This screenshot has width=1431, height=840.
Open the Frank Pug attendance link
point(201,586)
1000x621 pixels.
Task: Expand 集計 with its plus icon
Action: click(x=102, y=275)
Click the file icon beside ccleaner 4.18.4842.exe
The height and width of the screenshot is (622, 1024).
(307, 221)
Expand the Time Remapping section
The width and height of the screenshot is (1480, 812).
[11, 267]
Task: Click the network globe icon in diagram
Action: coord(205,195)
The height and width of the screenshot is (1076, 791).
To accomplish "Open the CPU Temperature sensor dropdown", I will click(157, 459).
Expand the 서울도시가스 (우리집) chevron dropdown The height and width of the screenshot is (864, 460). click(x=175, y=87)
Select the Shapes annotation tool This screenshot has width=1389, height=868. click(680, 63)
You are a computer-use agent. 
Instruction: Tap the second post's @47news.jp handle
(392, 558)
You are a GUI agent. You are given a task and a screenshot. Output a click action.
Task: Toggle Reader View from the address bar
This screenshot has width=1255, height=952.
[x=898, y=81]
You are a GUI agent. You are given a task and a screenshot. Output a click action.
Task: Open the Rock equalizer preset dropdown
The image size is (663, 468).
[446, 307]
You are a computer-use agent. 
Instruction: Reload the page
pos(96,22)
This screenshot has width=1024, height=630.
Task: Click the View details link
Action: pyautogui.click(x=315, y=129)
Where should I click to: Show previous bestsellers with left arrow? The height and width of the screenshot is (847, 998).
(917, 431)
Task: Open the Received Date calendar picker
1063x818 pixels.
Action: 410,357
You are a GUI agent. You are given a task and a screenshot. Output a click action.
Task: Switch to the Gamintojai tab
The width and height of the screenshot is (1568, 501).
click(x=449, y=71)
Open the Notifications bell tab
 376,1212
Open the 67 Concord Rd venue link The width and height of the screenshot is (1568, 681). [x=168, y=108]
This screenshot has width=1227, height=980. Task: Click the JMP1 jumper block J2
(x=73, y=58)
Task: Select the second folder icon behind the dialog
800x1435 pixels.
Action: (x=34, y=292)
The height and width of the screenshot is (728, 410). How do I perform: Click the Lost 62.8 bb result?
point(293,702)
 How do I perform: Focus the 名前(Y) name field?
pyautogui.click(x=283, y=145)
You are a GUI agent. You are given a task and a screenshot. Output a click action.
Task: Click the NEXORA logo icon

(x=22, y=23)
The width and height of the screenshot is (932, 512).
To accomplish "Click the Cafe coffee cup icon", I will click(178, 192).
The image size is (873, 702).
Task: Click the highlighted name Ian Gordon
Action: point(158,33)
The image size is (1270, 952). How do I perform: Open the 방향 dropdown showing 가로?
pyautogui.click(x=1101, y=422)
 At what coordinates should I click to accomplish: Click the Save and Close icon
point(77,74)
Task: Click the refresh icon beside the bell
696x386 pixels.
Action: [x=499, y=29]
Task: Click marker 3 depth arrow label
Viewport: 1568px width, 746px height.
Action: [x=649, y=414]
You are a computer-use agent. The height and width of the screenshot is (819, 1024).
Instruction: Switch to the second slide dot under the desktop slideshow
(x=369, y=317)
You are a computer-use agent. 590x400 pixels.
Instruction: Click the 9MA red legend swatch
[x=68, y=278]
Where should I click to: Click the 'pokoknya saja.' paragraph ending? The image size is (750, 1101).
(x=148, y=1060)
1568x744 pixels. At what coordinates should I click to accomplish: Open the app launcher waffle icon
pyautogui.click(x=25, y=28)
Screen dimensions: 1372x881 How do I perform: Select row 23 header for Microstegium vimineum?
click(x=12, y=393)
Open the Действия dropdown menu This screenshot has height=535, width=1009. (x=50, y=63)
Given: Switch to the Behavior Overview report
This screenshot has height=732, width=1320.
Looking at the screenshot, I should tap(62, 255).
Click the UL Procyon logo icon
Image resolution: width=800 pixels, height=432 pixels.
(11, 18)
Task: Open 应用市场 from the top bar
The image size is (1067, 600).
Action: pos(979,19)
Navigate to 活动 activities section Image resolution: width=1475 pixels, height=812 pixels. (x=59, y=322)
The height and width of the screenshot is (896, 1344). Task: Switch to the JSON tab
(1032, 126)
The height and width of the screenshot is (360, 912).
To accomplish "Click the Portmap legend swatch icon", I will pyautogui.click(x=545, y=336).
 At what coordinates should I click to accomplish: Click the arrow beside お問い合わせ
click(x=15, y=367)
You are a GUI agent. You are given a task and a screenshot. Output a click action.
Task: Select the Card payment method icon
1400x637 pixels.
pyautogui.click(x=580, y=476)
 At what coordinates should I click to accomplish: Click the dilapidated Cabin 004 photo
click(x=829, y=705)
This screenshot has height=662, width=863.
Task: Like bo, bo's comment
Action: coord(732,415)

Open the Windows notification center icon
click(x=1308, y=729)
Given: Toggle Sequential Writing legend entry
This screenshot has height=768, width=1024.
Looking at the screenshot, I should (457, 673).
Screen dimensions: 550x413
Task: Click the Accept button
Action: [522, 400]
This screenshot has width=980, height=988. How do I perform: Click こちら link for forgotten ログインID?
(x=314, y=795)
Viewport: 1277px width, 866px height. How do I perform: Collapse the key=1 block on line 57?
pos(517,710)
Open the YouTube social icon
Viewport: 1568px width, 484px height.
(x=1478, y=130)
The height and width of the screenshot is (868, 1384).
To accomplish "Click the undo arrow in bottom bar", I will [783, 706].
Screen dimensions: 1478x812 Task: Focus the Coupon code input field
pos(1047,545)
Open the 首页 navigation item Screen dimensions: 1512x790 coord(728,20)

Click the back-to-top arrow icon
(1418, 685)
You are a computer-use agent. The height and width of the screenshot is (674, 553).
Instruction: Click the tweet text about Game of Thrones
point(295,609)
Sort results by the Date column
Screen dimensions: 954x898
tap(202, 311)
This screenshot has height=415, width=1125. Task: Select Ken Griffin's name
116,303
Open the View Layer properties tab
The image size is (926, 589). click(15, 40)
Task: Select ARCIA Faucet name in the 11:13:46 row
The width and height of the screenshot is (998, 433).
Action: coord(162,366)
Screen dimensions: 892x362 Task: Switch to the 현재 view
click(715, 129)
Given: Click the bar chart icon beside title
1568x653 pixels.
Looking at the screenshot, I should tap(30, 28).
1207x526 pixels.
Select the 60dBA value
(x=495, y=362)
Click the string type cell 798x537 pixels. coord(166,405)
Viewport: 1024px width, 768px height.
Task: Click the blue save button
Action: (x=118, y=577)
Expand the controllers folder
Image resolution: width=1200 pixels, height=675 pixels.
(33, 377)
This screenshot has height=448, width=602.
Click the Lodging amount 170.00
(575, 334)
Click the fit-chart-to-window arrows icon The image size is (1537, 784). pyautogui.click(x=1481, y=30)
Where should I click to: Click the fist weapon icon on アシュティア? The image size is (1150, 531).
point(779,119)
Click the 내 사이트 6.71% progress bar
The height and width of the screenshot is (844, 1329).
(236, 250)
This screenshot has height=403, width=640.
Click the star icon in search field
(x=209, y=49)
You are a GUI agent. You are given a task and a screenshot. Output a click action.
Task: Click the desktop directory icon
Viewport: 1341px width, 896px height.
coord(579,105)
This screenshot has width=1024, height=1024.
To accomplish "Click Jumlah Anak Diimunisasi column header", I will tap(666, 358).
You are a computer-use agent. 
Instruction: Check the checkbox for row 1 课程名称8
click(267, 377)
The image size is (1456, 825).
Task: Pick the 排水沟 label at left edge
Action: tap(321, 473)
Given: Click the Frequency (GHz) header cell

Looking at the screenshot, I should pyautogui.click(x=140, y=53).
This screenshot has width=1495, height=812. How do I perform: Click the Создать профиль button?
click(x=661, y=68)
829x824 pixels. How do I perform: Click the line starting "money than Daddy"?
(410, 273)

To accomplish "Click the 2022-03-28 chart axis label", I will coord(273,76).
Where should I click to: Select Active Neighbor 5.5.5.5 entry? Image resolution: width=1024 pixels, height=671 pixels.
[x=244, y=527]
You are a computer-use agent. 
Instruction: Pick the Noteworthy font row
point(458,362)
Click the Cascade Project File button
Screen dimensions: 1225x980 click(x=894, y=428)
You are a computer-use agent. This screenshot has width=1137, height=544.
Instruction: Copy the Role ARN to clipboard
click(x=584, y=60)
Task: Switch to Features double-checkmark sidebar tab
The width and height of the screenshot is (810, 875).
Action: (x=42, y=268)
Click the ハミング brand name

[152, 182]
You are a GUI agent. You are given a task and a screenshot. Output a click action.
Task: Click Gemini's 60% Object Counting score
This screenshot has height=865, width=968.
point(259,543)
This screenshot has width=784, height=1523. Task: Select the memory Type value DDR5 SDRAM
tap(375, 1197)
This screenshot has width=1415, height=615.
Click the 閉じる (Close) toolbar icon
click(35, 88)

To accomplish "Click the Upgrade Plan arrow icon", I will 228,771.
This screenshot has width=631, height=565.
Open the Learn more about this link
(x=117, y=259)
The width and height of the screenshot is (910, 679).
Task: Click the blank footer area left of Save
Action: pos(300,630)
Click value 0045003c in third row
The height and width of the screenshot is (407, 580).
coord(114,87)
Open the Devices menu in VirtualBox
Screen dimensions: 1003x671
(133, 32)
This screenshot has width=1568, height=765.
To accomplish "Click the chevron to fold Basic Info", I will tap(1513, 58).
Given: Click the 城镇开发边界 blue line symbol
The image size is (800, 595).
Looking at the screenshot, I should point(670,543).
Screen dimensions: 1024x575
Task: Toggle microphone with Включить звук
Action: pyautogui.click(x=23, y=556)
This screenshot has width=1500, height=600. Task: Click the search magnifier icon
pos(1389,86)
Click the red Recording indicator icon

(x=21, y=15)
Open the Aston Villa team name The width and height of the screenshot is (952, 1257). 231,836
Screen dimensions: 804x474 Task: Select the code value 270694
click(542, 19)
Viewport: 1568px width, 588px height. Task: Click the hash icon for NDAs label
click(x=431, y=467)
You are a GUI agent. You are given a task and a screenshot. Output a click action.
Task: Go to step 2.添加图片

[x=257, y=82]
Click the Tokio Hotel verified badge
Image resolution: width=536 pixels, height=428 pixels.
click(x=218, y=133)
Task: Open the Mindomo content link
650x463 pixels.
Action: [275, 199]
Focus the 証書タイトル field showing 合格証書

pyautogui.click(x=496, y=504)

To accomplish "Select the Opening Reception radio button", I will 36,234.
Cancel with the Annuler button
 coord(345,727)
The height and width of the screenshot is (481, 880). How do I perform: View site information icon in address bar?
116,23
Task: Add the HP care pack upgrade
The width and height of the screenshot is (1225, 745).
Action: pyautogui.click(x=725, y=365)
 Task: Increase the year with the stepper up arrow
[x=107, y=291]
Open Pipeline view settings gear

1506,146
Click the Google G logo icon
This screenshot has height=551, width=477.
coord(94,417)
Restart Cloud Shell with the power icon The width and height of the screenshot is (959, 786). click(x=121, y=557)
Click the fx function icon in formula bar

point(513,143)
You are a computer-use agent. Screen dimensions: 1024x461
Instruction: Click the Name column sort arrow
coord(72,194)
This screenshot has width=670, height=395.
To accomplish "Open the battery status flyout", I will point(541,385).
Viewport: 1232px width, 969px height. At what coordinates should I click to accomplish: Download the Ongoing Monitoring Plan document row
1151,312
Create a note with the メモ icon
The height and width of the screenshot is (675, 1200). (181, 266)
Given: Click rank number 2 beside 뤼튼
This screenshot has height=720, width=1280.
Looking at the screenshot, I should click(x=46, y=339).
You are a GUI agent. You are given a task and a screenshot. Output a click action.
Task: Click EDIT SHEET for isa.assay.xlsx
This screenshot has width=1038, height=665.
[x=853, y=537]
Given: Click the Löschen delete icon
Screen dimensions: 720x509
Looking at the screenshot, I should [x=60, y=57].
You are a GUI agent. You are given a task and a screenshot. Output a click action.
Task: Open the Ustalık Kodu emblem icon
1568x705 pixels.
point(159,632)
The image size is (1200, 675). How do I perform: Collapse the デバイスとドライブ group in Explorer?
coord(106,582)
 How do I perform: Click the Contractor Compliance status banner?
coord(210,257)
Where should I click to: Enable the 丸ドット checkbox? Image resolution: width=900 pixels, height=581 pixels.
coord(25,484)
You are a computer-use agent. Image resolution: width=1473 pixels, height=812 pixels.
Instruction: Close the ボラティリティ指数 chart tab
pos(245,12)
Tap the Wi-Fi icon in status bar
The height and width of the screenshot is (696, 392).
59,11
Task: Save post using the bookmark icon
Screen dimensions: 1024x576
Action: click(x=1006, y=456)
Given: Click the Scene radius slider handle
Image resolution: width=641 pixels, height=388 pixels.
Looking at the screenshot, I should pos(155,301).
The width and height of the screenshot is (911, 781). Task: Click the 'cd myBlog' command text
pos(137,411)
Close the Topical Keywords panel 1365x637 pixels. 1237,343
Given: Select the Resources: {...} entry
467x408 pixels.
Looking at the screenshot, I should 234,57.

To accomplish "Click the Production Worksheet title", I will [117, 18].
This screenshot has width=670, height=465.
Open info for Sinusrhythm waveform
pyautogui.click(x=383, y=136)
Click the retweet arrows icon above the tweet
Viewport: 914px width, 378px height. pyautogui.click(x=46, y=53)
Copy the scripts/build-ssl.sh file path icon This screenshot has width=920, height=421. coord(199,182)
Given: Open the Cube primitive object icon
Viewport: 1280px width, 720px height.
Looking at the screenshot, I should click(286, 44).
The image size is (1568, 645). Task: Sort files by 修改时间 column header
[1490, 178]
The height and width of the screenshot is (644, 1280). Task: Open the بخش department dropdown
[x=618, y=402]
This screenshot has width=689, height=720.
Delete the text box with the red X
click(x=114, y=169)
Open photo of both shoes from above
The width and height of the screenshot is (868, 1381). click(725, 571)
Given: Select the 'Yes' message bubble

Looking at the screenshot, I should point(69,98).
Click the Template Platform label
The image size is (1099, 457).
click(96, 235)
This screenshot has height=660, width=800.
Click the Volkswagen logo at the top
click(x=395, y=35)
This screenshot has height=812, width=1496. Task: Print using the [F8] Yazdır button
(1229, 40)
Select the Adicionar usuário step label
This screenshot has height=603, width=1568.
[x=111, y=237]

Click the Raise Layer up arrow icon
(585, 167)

###

▶ _THE TASK_:
From the records above, copy only the lines starting with the line that holds "This screenshot has width=670, height=465." and going on through the line that holds "Copy the scripts/build-ssl.sh", exactly as written.

▶ _ANSWER TO THIS PROBLEM_:
This screenshot has width=670, height=465.
Open info for Sinusrhythm waveform
pyautogui.click(x=383, y=136)
Click the retweet arrows icon above the tweet
Viewport: 914px width, 378px height. pyautogui.click(x=46, y=53)
Copy the scripts/build-ssl.sh file path icon This screenshot has width=920, height=421. coord(199,182)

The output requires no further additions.